Problems to work on:
1 – Reproduce word for word everything in the Sticky Flock thread below from "## hotmale4yu (Feb" down to "(Dec 11, 2008)".
2 – Using the Sticky Flock thread below, decide whether each statement agrees with it, and quote the deciding words: (a) The first poster is drawn to Sticky Flock partly because of how thin it is. (b) The reply warns that the material will rip in designs where stones sit close together. (c) The first poster worries that Sticky Flock is thicker than the standard green stencil material.

>> begin Page

# Sticky Flock Question: Is it suited for filled in designs ?



## hotmale4yu (Feb 21, 2009)

Hello I am looking into various stencil material to create rhinestone templates. I am interested in the Sticky Flock material due to its thinness and useability with a wider range of cutters

My only question is that is the Sticky Flock material suited for rhinestone designs that have a filled in section(s) where the stones are positioned q close to one another. I am worried that the material is too thin (compared to the standard green stencil material) and that having holes too close to one-another may cause the material to rip


----------



## agensop (Dec 11, 2008)

its fine. check out sandyjos video


YouTube - Making Rhinestone Sports T shirts with Sticky Flock#2




hotmale4yu said:


> Hello I am looking into various stencil material to create rhinestone templates. I am interested in the Sticky Flock material due to its thinness and useability with a wider range of cutters
> 
> My only question is that is the Sticky Flock material suited for rhinestone designs that have a filled in section(s) where the stones are positioned q close to one another. I am worried that the material is too thin (compared to the standard green stencil material) and that having holes too close to one-another may cause the material to rip


----------



## DivineBling (Sep 14, 2010)

>> end Page
>> begin Data shown

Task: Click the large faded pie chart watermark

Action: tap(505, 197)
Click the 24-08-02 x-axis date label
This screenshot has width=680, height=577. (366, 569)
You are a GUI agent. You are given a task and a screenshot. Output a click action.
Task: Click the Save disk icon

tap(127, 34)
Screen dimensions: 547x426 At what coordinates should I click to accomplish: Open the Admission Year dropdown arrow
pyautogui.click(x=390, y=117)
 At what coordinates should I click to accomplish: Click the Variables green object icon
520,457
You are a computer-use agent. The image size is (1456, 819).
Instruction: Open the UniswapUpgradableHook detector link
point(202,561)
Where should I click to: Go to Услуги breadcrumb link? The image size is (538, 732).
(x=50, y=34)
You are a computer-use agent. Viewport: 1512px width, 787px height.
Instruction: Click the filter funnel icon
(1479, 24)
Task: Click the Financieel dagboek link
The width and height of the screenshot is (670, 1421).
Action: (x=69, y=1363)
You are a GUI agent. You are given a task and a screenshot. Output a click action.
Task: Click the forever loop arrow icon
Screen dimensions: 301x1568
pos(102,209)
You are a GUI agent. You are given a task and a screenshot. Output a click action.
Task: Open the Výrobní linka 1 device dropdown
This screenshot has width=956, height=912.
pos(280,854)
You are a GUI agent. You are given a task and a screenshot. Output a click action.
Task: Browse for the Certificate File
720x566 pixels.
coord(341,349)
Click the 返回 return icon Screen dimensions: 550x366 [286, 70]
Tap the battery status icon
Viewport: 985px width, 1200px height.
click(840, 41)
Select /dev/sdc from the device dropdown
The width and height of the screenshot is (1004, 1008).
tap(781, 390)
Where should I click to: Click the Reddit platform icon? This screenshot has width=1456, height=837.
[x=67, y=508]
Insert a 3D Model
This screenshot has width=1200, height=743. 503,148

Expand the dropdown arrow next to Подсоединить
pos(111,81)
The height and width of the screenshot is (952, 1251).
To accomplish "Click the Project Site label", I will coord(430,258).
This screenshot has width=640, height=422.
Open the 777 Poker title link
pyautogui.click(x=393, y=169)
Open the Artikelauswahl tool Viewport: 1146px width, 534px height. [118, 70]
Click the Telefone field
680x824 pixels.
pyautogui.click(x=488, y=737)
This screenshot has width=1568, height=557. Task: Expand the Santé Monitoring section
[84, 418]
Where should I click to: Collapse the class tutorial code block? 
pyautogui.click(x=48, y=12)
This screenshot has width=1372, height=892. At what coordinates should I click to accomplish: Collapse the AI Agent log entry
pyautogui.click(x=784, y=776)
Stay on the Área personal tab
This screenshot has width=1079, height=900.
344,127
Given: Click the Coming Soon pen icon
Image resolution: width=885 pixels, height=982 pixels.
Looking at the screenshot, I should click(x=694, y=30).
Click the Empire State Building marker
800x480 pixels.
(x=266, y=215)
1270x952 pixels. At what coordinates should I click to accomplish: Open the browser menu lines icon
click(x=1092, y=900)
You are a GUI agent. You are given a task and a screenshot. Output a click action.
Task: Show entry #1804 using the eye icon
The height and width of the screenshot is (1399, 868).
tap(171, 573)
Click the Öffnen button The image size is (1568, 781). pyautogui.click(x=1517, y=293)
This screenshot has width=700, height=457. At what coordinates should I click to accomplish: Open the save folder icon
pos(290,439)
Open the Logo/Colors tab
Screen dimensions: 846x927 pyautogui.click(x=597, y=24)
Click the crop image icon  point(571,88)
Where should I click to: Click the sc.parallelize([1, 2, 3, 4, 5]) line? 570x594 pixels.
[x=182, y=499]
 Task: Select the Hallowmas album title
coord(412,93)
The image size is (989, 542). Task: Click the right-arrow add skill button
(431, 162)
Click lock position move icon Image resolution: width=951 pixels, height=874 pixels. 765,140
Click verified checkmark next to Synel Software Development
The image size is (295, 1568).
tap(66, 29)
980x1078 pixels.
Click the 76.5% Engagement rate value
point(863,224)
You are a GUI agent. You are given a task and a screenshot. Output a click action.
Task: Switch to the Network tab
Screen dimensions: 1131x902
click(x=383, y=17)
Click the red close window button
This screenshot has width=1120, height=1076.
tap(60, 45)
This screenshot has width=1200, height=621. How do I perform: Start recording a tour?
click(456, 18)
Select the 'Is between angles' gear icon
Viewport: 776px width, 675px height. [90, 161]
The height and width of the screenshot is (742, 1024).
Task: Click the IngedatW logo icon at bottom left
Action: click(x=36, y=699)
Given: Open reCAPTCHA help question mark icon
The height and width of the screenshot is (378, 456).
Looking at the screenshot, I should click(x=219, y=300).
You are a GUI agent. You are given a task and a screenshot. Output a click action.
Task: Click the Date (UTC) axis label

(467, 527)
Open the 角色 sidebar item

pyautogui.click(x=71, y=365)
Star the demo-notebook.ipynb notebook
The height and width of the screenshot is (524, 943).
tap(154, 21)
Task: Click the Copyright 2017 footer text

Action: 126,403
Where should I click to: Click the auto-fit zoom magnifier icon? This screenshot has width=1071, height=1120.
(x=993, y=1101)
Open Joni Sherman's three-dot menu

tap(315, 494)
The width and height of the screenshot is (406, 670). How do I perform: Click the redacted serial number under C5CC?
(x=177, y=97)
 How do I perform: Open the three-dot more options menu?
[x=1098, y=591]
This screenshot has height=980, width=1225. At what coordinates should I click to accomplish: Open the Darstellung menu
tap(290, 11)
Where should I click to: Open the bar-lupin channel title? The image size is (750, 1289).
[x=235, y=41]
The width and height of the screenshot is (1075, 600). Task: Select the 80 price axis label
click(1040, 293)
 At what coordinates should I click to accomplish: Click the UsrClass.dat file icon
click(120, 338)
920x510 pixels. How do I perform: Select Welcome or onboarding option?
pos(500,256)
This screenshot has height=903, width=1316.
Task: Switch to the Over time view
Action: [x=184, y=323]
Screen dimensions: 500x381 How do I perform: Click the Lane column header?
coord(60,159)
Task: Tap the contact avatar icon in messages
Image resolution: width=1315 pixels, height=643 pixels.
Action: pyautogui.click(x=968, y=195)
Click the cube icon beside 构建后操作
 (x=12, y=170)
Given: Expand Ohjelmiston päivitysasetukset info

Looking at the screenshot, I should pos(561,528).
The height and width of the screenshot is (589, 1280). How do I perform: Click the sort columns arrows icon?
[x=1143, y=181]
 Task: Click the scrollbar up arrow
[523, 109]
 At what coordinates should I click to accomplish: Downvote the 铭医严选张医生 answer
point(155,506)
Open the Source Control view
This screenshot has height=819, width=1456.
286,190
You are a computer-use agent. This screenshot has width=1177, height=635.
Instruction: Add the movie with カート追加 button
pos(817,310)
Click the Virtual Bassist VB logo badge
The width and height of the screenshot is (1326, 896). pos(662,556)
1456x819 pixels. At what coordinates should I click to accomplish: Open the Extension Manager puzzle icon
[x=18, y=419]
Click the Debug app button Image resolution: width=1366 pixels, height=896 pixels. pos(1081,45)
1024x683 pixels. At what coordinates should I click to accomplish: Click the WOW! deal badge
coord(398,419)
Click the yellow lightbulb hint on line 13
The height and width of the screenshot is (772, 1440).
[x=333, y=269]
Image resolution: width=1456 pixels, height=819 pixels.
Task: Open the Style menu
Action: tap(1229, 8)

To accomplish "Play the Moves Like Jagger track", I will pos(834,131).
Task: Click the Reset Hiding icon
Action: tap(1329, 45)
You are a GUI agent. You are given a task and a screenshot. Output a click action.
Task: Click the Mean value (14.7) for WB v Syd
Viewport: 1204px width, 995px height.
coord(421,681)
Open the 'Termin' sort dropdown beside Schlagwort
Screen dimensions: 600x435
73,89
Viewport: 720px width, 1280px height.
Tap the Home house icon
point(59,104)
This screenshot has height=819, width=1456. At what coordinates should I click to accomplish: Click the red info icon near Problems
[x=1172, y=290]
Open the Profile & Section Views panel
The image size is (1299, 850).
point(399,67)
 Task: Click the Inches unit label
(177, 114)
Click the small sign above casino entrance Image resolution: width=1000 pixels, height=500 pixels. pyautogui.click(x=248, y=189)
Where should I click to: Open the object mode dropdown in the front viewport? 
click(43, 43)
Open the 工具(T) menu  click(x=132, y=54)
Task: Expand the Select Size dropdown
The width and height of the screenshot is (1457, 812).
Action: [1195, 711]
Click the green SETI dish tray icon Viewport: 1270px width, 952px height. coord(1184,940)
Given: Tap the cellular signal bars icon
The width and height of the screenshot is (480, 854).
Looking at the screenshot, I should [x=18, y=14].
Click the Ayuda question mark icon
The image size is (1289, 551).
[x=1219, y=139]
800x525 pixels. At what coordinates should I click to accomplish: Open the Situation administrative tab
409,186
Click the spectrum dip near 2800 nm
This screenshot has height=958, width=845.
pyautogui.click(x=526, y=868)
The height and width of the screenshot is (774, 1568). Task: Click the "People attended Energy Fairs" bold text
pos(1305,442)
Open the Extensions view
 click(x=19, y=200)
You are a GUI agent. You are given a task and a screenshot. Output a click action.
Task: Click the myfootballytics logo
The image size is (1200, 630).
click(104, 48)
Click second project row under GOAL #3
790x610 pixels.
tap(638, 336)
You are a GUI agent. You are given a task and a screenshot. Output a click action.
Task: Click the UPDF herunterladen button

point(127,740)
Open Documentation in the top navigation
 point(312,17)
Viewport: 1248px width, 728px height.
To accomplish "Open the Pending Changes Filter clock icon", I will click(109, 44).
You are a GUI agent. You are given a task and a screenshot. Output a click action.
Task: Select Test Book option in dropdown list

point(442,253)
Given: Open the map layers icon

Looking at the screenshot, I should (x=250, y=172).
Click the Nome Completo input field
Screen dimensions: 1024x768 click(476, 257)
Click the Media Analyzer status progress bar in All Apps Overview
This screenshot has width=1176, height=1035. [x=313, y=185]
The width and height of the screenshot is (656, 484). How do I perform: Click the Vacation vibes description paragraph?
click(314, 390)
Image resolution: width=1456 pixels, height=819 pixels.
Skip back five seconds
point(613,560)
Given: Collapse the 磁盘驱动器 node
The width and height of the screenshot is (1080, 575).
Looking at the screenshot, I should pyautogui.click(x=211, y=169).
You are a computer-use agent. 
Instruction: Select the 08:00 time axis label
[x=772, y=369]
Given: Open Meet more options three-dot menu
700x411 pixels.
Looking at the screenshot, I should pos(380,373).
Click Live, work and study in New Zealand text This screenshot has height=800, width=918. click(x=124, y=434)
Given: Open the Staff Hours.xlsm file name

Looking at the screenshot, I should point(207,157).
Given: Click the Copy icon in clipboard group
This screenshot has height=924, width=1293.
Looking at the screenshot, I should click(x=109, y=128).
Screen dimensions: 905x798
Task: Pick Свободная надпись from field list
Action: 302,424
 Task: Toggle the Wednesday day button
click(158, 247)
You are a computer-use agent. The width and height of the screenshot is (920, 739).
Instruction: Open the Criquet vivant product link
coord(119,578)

>> end Data shown

Correct answers:
1 –
## hotmale4yu (Feb 21, 2009)

Hello I am looking into various stencil material to create rhinestone templates. I am interested in the Sticky Flock material due to its thinness and useability with a wider range of cutters

My only question is that is the Sticky Flock material suited for rhinestone designs that have a filled in section(s) where the stones are positioned q close to one another. I am worried that the material is too thin (compared to the standard green stencil material) and that having holes too close to one-another may cause the material to rip


----------



## agensop (Dec 11, 2008)

2 –
(a) Yes: "I am interested in the Sticky Flock material due to its thinness"
(b) No: "its fine."
(c) No: "I am worried that the material is too thin (compared to the standard green stencil material)"